(RECORDS SHOWN):
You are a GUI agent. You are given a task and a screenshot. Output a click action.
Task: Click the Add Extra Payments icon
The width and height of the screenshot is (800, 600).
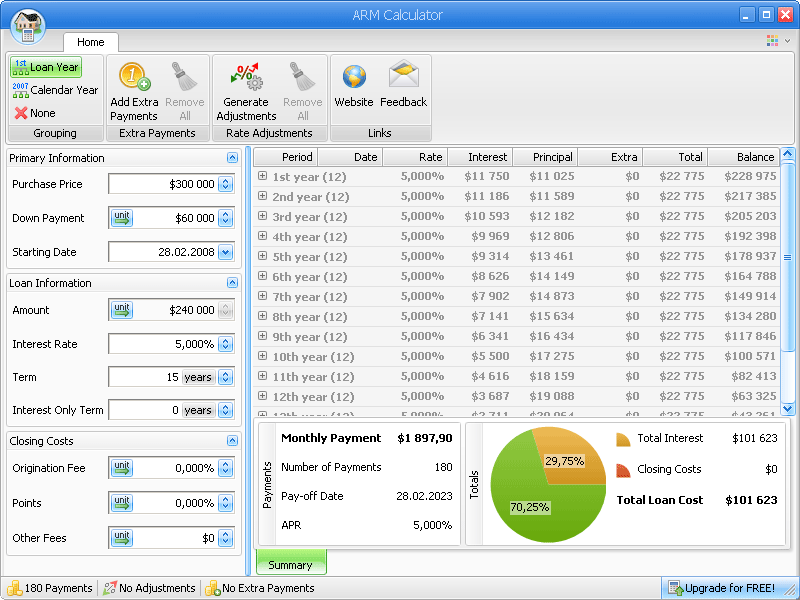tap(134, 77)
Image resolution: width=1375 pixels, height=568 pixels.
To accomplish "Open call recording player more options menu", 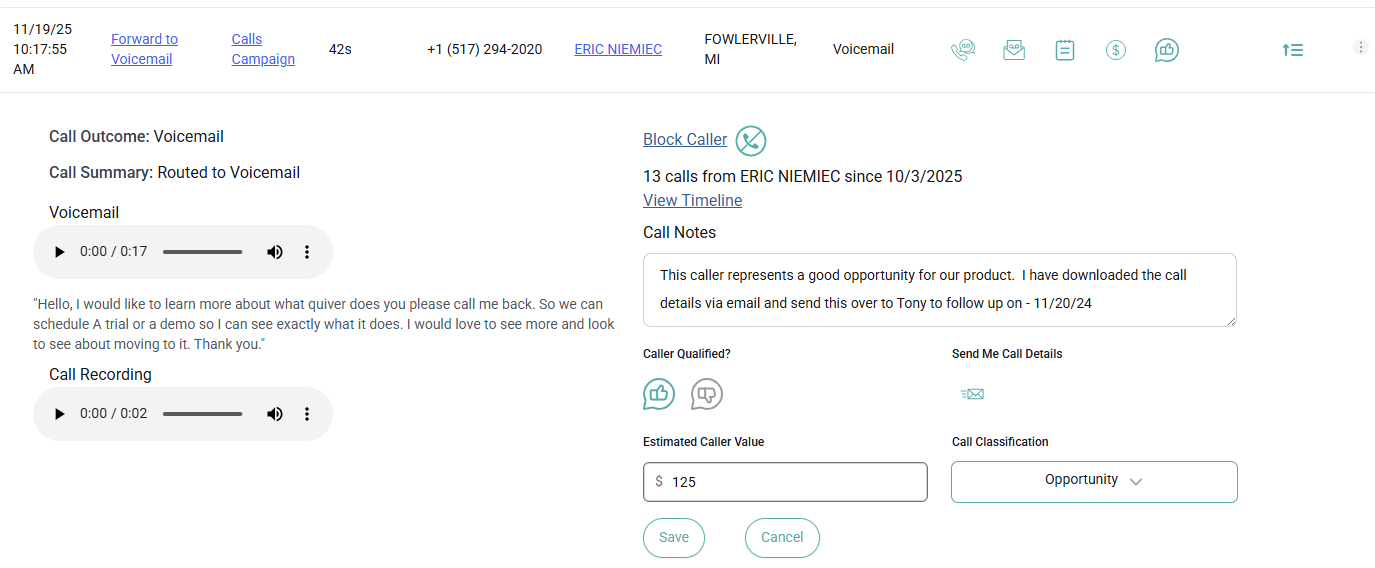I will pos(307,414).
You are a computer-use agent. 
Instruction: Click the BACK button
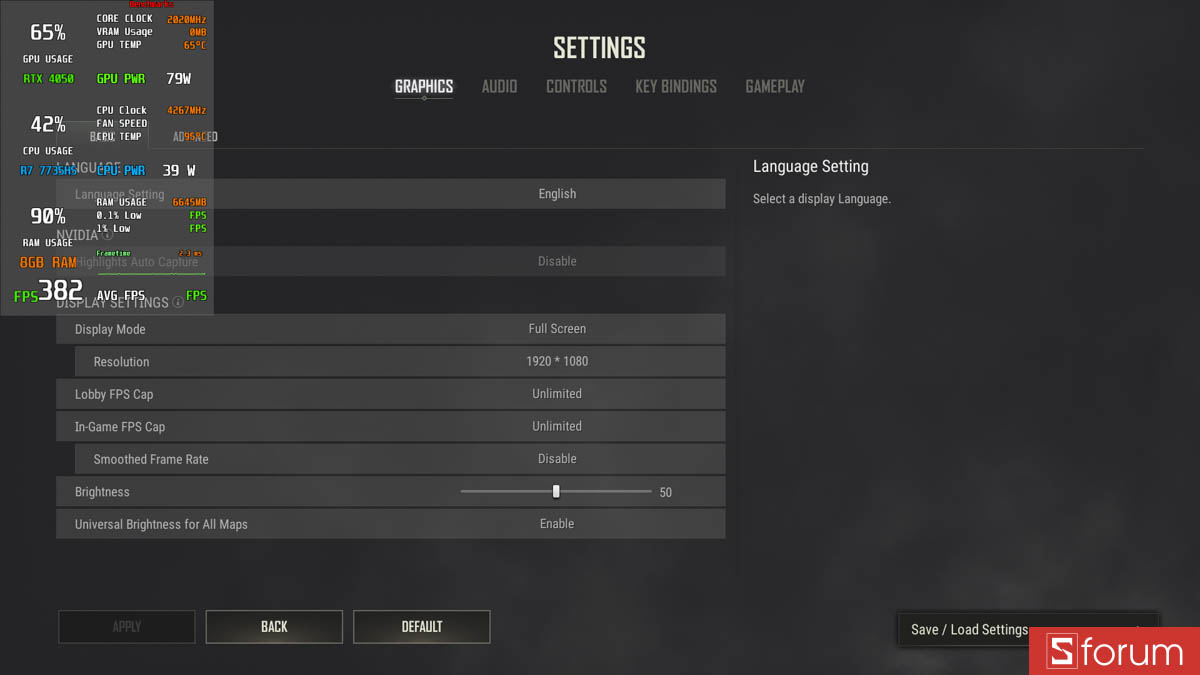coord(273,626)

---

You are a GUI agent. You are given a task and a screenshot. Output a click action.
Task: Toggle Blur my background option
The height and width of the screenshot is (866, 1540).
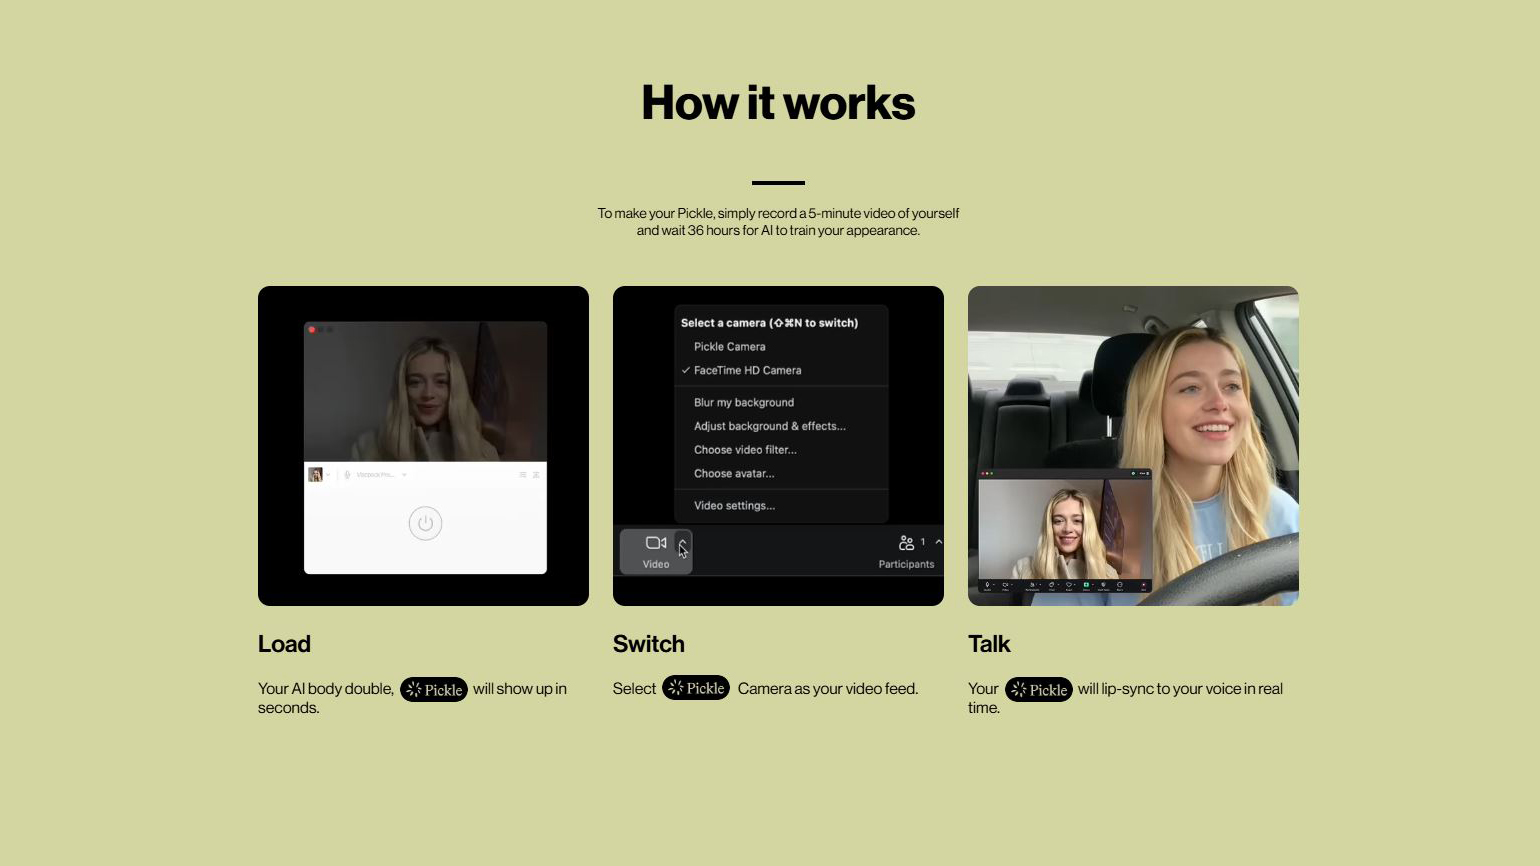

(EXERCISE GOAL): In the listing above, locate the line containing "Task: Toggle Blur my background option" and the line containing "The height and". Extract those two lines and every line between them, exactly as written, and only those.

(ANSWER):
Task: Toggle Blur my background option
The height and width of the screenshot is (866, 1540).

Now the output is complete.